Engineering Contradictions & Design Principles
Engineering Contradiction Analysis
1Measurement precision
If change requests are prioritized using human judgment alone, then subjective expertise can be applied, but objective quantitative metrics are lacking leading to inefficient handling
Solution Approach 1:
The patent replaces the manual human judgment process with an automated machine learning system that uses natural language processing and cost calculation algorithms to objectively prioritize change requests, transforming subjective assessment into quantitative measurement
Solution Approach 2:
The patent introduces a machine learning model as an intermediary between operational data/events and change request prioritization, which processes events, calculates costs, and generates priority scores to bridge the gap between raw data and decision-making
2Extent of automation
If machine learning techniques are used to associate events with stories and change requests, then automated prioritization is achieved, but system complexity increases
Solution Approach 1:
The patent creates a multi-functional machine learning system that simultaneously performs event association, story linking, cost calculation, and priority determination, allowing a single system to handle multiple tasks that would otherwise require separate processes
Solution Approach 2:
The system automatically associates new events with relevant stories and change requests using machine learning techniques, enabling self-service automation where the system independently processes and prioritizes change requests without manual intervention
Data Source
AI summary
In an approach to linking operational data with issues, a new event is received.
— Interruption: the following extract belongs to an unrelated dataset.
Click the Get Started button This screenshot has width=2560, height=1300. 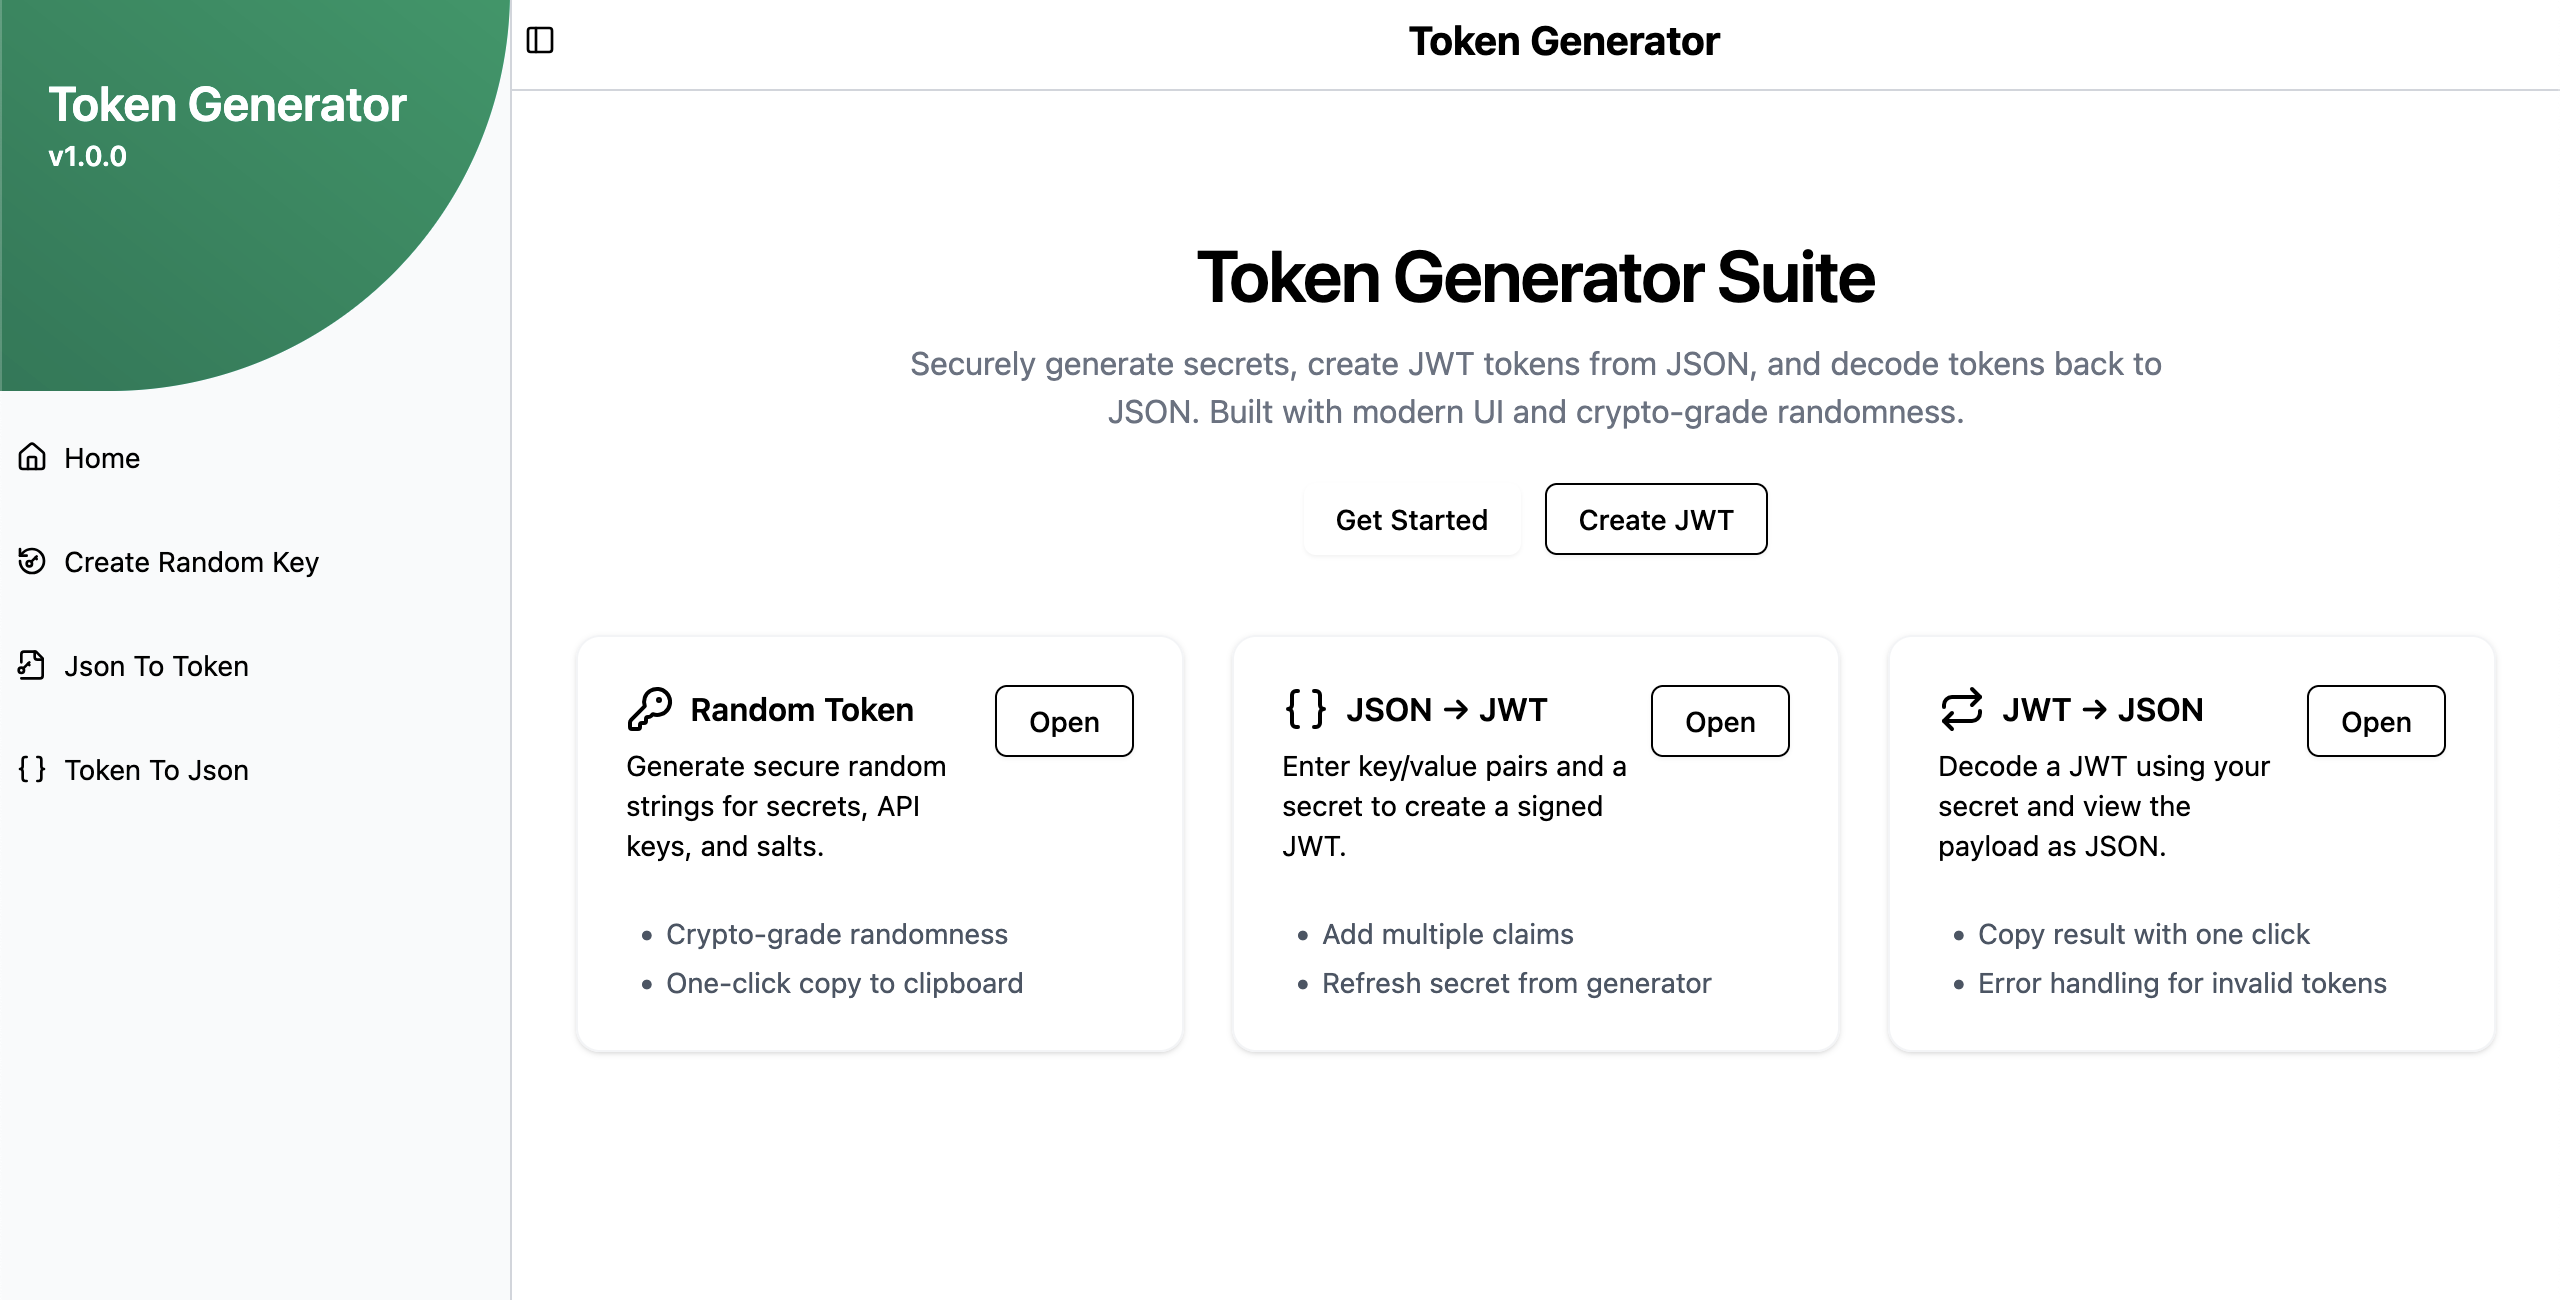[x=1412, y=520]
The new event is associated to a story, where the story is related to an identified problem within the system, and further where the new event is associated with the story using machine learning techniques. The story is associated to related change requests based on a similarity between the story and related change requests, where the similarity between the story and the related change requests is associated using the machine learning techniques. A cost is calculated for the story. Responsive to associating the new event with a specific change request, the priority of the specific change request is updated based on the cost for the story.